==== Supplied material

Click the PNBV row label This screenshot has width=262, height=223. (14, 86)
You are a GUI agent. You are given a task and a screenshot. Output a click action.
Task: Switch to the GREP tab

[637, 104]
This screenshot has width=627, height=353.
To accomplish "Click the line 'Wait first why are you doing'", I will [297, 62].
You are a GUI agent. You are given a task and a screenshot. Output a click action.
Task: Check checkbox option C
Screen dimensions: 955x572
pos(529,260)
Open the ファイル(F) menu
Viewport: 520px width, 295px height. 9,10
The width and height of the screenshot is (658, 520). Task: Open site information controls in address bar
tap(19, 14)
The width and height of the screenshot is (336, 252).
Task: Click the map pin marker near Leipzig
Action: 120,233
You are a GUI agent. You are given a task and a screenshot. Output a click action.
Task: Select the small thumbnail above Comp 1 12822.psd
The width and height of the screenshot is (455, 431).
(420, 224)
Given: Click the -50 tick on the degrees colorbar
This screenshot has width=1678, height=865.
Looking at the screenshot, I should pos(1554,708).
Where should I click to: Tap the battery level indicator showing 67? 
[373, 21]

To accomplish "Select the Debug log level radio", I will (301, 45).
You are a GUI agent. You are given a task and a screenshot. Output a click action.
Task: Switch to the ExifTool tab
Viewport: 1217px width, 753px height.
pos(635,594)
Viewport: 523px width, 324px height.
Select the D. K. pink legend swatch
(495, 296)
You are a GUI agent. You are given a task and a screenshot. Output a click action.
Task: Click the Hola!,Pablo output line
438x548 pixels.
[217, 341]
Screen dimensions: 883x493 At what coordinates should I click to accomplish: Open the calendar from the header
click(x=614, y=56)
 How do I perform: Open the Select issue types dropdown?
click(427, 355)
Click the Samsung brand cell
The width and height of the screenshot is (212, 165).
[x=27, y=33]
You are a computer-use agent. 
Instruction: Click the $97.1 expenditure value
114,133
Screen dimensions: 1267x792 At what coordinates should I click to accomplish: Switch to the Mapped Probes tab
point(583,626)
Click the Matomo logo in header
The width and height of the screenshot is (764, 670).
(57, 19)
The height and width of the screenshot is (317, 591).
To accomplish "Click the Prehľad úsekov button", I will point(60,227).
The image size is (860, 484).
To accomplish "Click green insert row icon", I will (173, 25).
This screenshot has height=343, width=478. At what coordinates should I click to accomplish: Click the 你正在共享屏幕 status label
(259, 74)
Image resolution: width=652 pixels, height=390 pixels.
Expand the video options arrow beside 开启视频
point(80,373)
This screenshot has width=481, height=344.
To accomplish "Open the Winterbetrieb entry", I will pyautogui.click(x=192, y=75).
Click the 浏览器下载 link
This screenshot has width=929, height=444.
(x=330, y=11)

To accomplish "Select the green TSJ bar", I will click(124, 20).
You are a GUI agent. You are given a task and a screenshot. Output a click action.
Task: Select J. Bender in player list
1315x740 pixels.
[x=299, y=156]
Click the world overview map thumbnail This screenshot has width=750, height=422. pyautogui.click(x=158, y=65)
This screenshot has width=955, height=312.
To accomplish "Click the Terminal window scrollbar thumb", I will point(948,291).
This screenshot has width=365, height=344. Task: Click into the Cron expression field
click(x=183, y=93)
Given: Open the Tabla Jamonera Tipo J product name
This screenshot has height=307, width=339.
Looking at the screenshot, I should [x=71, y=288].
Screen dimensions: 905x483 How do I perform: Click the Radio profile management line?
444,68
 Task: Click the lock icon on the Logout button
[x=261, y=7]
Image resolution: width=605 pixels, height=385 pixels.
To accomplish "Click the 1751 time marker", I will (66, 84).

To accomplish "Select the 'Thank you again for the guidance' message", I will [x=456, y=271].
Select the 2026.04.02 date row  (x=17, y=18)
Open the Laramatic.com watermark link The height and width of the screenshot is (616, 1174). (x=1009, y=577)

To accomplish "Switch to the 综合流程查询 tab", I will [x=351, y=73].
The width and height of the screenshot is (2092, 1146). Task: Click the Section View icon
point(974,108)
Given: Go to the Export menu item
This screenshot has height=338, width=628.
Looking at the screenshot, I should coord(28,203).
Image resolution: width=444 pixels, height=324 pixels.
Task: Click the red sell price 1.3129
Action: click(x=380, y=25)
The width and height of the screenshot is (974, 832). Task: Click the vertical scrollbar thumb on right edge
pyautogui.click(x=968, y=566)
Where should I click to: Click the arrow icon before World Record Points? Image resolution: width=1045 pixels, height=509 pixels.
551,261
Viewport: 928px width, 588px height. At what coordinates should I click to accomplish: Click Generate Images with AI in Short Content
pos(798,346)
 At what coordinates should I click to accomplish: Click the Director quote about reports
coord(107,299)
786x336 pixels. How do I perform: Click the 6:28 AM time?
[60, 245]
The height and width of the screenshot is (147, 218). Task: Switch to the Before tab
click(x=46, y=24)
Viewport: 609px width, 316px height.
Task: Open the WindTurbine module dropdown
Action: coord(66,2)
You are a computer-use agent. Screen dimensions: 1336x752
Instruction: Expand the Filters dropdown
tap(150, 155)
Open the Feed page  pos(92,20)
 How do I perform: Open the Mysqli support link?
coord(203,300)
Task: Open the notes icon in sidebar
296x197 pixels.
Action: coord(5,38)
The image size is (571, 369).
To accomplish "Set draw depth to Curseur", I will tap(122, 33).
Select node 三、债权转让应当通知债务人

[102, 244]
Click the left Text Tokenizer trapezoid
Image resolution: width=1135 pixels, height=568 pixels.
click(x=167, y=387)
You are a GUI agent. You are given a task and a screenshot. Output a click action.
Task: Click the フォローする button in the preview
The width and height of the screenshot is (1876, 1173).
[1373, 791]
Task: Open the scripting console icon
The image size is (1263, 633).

========

**Challenge**
Please reproduce the stretch of lines from the one containing "How do I perform: Open the Select" through the one containing "Click the world" as a numbered list, omitting blank lines.

**The reply**
1.  How do I perform: Open the Select issue types dropdown?
2. click(427, 355)
3. Click the Samsung brand cell
4. The width and height of the screenshot is (212, 165).
5. [x=27, y=33]
6. You are a computer-use agent. 
7. Instruction: Click the $97.1 expenditure value
8. 114,133
9. Screen dimensions: 1267x792 At what coordinates should I click to accomplish: Switch to the Mapped Probes tab
10. point(583,626)
11. Click the Matomo logo in header
12. The width and height of the screenshot is (764, 670).
13. (57, 19)
14. The height and width of the screenshot is (317, 591).
15. To accomplish "Click the Prehľad úsekov button", I will point(60,227).
16. The image size is (860, 484).
17. To accomplish "Click green insert row icon", I will (173, 25).
18. This screenshot has height=343, width=478. At what coordinates should I click to accomplish: Click the 你正在共享屏幕 status label
19. (259, 74)
20. Image resolution: width=652 pixels, height=390 pixels.
21. Expand the video options arrow beside 开启视频
22. point(80,373)
23. This screenshot has width=481, height=344.
24. To accomplish "Open the Winterbetrieb entry", I will pyautogui.click(x=192, y=75).
25. Click the 浏览器下载 link
26. This screenshot has width=929, height=444.
27. (x=330, y=11)
28. To accomplish "Select the green TSJ bar", I will click(124, 20).
29. You are a GUI agent. You are given a task and a screenshot. Output a click action.
30. Task: Select J. Bender in player list
31. 1315x740 pixels.
32. [x=299, y=156]
33. Click the world overview map thumbnail This screenshot has width=750, height=422. pyautogui.click(x=158, y=65)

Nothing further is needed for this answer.